Flowers for the Taj

As I watched the Taj Mahal hotel breathe fire, I remembered my grandfather, Burjor. For more than 30 years, he was the florist at the hotel, ordering roses flown in daily from New Delhi.

Like the Taj, his black Fiat, a broken dinosaur of a car, was a landmark in itself. Filled to the brim with cane baskets for his flower shop, and home to several brown cockroaches, he parked it in the same spot every day — right in front of the hotel’s main entrance.

I essentially grew up in the hotel. And I would have been there on Wednesday night, browsing in its bookshop, and at the Leopold Cafe nearby, if it were not for the last-minute distraction of a soccer match in my neighborhood.

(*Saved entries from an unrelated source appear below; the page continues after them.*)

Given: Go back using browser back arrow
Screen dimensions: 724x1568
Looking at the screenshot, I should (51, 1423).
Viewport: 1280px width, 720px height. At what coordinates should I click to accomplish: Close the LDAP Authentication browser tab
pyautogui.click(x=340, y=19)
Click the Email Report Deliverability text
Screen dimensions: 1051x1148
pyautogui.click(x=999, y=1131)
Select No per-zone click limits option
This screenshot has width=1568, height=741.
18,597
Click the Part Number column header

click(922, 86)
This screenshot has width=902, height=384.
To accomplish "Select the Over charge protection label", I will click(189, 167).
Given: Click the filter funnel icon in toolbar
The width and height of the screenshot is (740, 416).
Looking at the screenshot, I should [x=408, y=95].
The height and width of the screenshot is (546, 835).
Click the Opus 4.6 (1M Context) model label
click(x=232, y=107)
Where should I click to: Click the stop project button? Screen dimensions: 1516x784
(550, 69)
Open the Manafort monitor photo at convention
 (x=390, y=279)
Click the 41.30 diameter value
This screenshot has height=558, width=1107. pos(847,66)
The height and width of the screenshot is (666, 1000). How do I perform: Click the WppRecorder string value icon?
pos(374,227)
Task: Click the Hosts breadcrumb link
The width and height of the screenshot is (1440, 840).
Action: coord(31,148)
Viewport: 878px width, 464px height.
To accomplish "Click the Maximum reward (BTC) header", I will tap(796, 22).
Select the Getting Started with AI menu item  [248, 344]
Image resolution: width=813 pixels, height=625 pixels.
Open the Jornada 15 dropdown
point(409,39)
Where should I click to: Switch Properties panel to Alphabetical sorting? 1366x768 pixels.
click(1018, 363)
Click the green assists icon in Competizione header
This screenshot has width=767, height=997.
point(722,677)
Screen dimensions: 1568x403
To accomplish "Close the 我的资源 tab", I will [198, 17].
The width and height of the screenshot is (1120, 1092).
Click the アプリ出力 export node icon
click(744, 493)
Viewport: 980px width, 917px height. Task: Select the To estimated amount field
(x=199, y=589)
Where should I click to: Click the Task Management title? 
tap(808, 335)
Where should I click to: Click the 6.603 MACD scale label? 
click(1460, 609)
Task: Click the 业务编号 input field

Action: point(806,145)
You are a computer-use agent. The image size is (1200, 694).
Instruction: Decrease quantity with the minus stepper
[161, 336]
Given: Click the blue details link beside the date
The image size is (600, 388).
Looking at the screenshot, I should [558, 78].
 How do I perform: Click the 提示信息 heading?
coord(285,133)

My family lives about 4 miles from the Taj, in a Parsi colony called Rustom Baug. The colony was developed exclusively for members of the Zoroastrian religion — the same religion that J. N. Tata, the man who built the Taj, belonged to.

It is one of the quietest and most picturesque locations in Mumbai. It can feel like it’s a world away from the city. Except when it’s not, like when the attacks started.

The morning after the siege began, I read the following story in one of the papers: Moments before the terrorists opened fire in the main lobby of the Taj, a 10-year-old boy had entered the hotel to use the washroom. When he heard the shooting, he stood paralyzed in the center of the lobby until a man whisked him away and they hid in Nalanda, the bookshop in the Taj. They switched off the lights and sat in the darkness for nearly three hours.

There was a time, not so very long ago, when I could have been that boy. Nalanda is my favorite bookshop in Mumbai. My grandfather took me there every Sunday when I was a boy. While he cajoled me into buying books on science — though he was a florist, nuclear physics was his passion, and he was also fluent in Japanese — I sheepishly picked up copies of the Tintin and Asterix series as well as Amar Chitra Katha comics, full of fables and magnificent illustrations of demons and celestial beings from Indian mythology.

Thankfully, the boy’s story, like the Amar Chitra Katha comics, had a fairy-tale ending. He was reunited with his parents.

On Saturday, when the siege ended, I stepped outside our gates and took a taxi to the Taj. The driver let me off nearby at the Regal Cinema and I walked toward the Leopold Cafe. The smell of disinfectant was overpowering. The cafe was closed, but through the shutters I noticed that two ceiling fans were on. There was a flier on the outside wall with “Good News” written on it, an advertisement for plumbing and carpentry.

The makeshift stores selling old gramophones were empty. A store called R. Dadavji’s Ladies and Gents Under Garments was open. Florists also were open because a tragedy like this always means business. But everything else was closed. I came in view of the Taj’s entrance and the spot where my grandfather’s black Fiat was always parked. There was a police barricade flanked by fire engines. The hotel’s windows had been smashed, like teeth that had suddenly gone missing. Above, crows circled.

I thought of all the weekends when I would come to the Taj bookstore with my grandfather. I thought of how for so many years he bejeweled the hotel’s rooms with flowers. Today, I thought, his store would be closed. The last thing he would have wanted would be to use his flowers to decorate the dead.

Anosh Irani, the author, most recently, of The Song of Kahunsha.